── EXTRAIT DU TEXTE ──

Mais étrangement, depuis une semaine, je ne la ressens plus,
plus du tout! La planète en entier a cessé d’angoisser… Pourtant, l’angoisse
peut être tout autre actuellement, et elle s’immisce sournoisement chez
plusieurs personnes. Mais la pression folle associée à la vitesse a cessé
subitement. On tourne en rond, mais on n’a pas le choix de finir par se lever
la tête, de saluer son voisin, de voir le ciel et tout ce qui nous entoure. On
réalise que la vie est incroyable, que chaque petit instant est précieux, que
l’on est chanceux de s’avoir les uns les autres. Que ferions-nous sans notre
famille, nos amis, nos voisins? Vous savez, lorsqu’il ne reste plus rien… il reste… l’amour.
Un retour sur la terre ferme, une prise de conscience
À notre retour, pas une journée ne passait sans que je me dise
qu’il faudrait que tout le monde vive sur un bateau plus ou moins longtemps.
Sur l’eau, on voit la vie lentement à travers une autre
lentille. D’abord, on comprend vite que l’on est tous égaux, peu importe la
grosseur de notre bateau. La mer nous ramène vite sur le même palier, la menace des ouragans, tout autant. Les spectacles quotidiens, les merveilles
sous-marines s’offrent à nous, peu importe notre position dans la société. La
nature n’a pas de préférence, elle est là, tout simplement, pour tous ceux qui
osent lever le regard, et elle est là, tout le temps.
Parfois, elle se déchaine
et laisse de tristes paysages derrière elle, brouille l’eau et ses coraux, mais
si l’on est patient, elle s’offrira à nous à nouveau sous son plus beau jour.
Sur l’eau, on réalise vite qu’être avec ses enfants 24
heures sur 24, c’est merveilleux! On les connait réellement et on réalise
qu’ils apprennent tous différemment. Ce n’est pas toujours facile, parfois plus
difficile avec certains, mais c’est extraordinaire de trouver la clé pour les
aider à apprendre… d’autant plus que ce sont souvent eux qui en ont beaucoup à
nous apprendre.

───
── CONTENU DES DONNÉES ──

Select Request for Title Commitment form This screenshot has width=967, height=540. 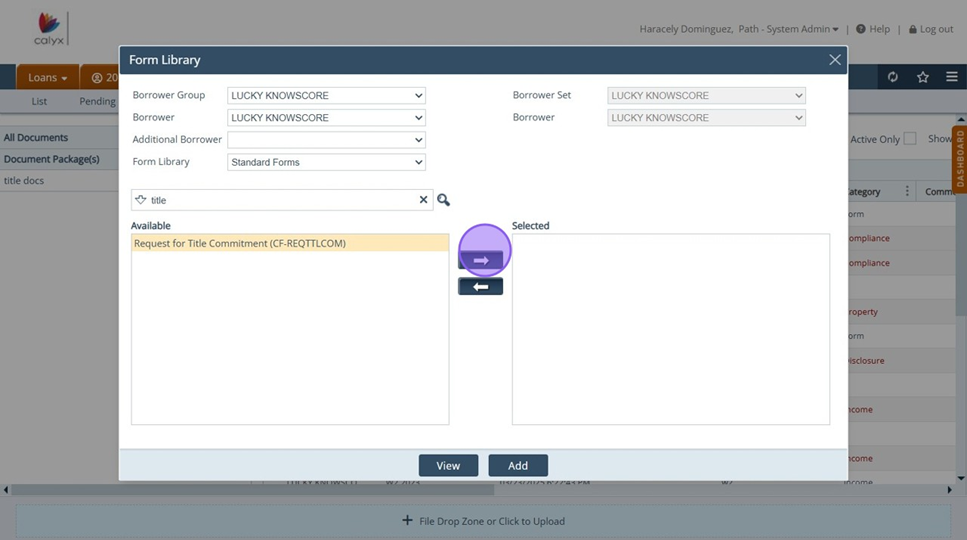240,243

───

**CONSIGNE**
Recopiez fidèlement le passage de l'extrait sur la vie en bateau, en commençant par « Sur l’eau, on réalise » et en poursuivant jusqu'à « nous apprendre. ».

**ZONE DE RÉPONSE**
Sur l’eau, on réalise vite qu’être avec ses enfants 24
heures sur 24, c’est merveilleux! On les connait réellement et on réalise
qu’ils apprennent tous différemment. Ce n’est pas toujours facile, parfois plus
difficile avec certains, mais c’est extraordinaire de trouver la clé pour les
aider à apprendre… d’autant plus que ce sont souvent eux qui en ont beaucoup à
nous apprendre.